■ **GOAL OF THE EXERCISE**: Rewrite the lines below, changing "radio button" to "option button" and keeping everything else the same. Leave the pictures out of your answer.

--- START SUPPLIED MATERIAL ---

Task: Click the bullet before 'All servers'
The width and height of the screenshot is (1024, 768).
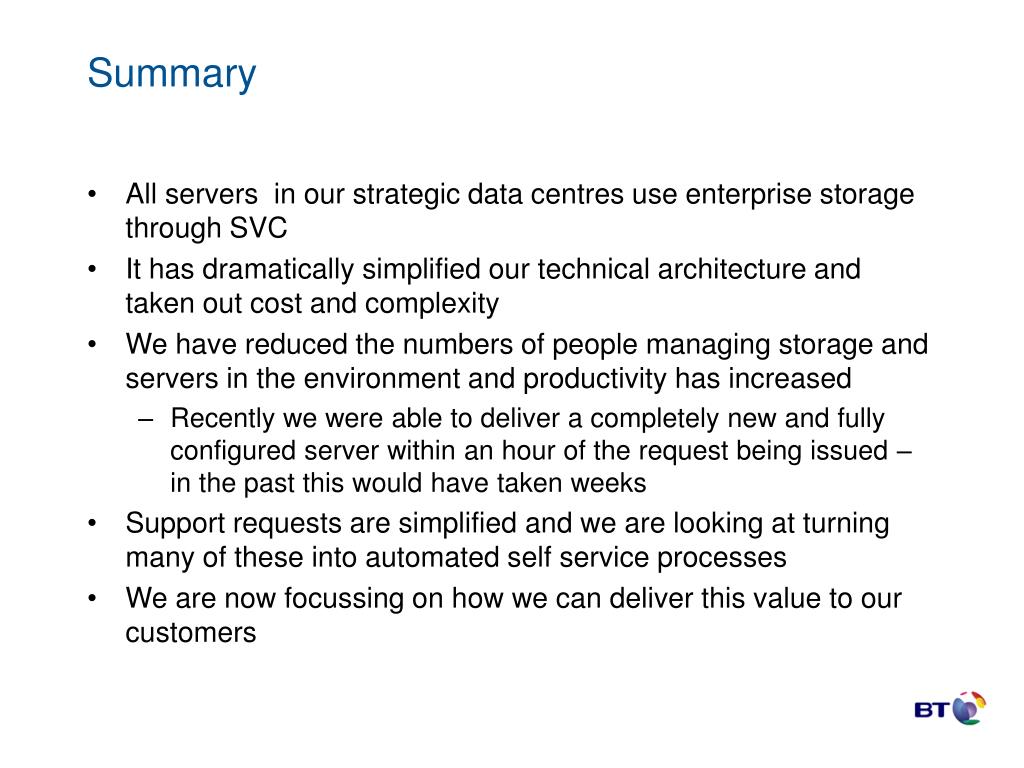Action: pyautogui.click(x=92, y=194)
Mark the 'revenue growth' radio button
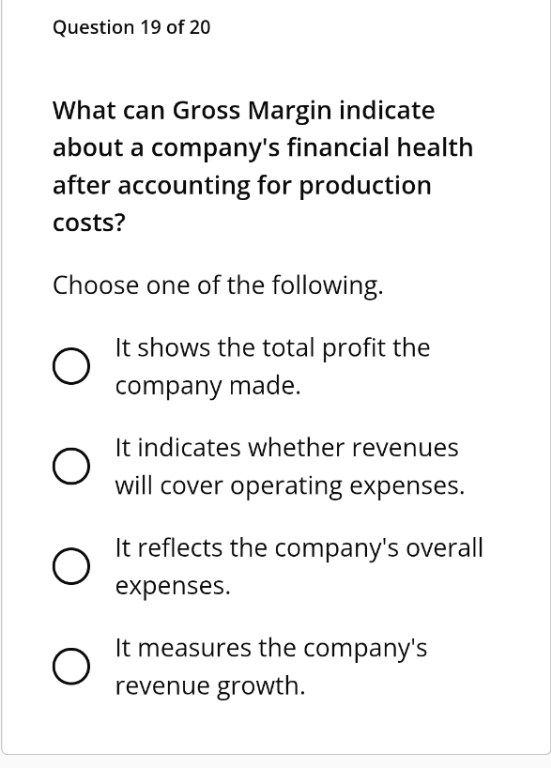The width and height of the screenshot is (551, 768). tap(71, 666)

--- END SUPPLIED MATERIAL ---

■ **ANSWER FOR THIS EXERCISE**:
Task: Click the bullet before 'All servers'
The width and height of the screenshot is (1024, 768).
Action: pyautogui.click(x=92, y=194)
Mark the 'revenue growth' option button
The width and height of the screenshot is (551, 768). tap(71, 666)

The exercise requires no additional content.